A long-distance friend of mine asked what happened to my giant pumpkin this year. Tragic one-word answer: groundhog.
I had a fast-growing pumpkin on the vine, somewhat lopsided but coming along nicely, when we took a week’s vacation down to Hogwarts. Upon returning, I discovered that a groundhog had scraped or gnawed away nearly half of the pumpkin’s surface. He didn’t breach the shell, and the white, fanlike scars were almost beautiful in their way, but it didn’t take long for the wounds to rot. I tried to keep it dry with a portable fan, but it was clear the pumpkin wouldn’t survive and I was forced to compost it.
The tough thing about growing giant pumpkins in a small backyard is that you need at least a few hundred square feet of garden per plant, and then the plant can only have one final fruit, to ensure that all of the vine’s energy is going into the chosen pumpkin.

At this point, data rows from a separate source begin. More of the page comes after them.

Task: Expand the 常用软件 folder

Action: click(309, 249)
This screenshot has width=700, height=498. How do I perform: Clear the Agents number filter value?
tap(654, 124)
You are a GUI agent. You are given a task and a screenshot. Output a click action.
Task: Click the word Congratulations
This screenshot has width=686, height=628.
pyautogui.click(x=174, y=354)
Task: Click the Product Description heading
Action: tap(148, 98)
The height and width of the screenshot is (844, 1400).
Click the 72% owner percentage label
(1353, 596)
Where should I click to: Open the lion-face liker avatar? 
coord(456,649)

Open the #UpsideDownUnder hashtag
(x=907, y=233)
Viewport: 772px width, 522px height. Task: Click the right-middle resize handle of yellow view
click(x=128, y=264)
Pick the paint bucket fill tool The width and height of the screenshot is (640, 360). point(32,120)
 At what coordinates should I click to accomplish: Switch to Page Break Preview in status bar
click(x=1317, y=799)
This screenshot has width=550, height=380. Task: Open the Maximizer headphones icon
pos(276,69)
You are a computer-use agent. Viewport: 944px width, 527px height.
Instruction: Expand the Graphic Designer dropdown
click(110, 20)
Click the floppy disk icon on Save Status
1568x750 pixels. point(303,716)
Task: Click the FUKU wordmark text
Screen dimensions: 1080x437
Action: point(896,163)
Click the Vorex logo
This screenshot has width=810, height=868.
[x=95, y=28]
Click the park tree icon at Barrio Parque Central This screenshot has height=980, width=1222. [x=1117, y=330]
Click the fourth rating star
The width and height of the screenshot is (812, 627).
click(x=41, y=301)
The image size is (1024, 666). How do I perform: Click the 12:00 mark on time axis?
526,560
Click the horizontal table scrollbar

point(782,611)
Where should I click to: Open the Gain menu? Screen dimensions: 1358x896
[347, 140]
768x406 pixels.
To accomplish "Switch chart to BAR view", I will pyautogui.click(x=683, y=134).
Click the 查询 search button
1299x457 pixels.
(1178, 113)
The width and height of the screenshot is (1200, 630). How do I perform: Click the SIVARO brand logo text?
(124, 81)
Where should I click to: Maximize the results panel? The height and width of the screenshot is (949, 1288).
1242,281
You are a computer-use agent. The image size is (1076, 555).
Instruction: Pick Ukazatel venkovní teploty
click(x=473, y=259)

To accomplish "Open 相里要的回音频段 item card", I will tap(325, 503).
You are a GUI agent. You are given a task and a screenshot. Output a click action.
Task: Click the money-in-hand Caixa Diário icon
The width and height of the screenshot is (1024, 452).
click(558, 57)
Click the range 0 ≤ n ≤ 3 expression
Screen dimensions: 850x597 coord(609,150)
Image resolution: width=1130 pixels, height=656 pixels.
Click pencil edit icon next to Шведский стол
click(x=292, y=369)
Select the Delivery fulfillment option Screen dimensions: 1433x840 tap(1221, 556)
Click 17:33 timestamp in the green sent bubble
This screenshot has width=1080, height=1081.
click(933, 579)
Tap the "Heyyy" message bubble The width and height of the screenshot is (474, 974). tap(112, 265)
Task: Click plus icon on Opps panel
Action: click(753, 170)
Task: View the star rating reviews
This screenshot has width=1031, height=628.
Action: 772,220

If anything happens to the one main vine, you’re in trouble. If anything happens to that one pumpkin, you’re done. The serious pumpkin growers, those who are breaking records and getting closer to the first-ever one-ton fruit, generally have enough land to grow numerous plants. They have backups in case of disaster. With me, it’s all or nothing.
Which naturally adds to the excitement. But next year, I may forgo the one big fruit and grow for numbers. With a high-pedigree seed, the vine takes off and you can grow a lot of terrific 50-pounders no problem. I’ll need a better plan for the groundhogs, but I’ll probably emerge with a decent number of carvable pumpkins, and I’ve always liked the sight of a proper patch with lots of orange highlights.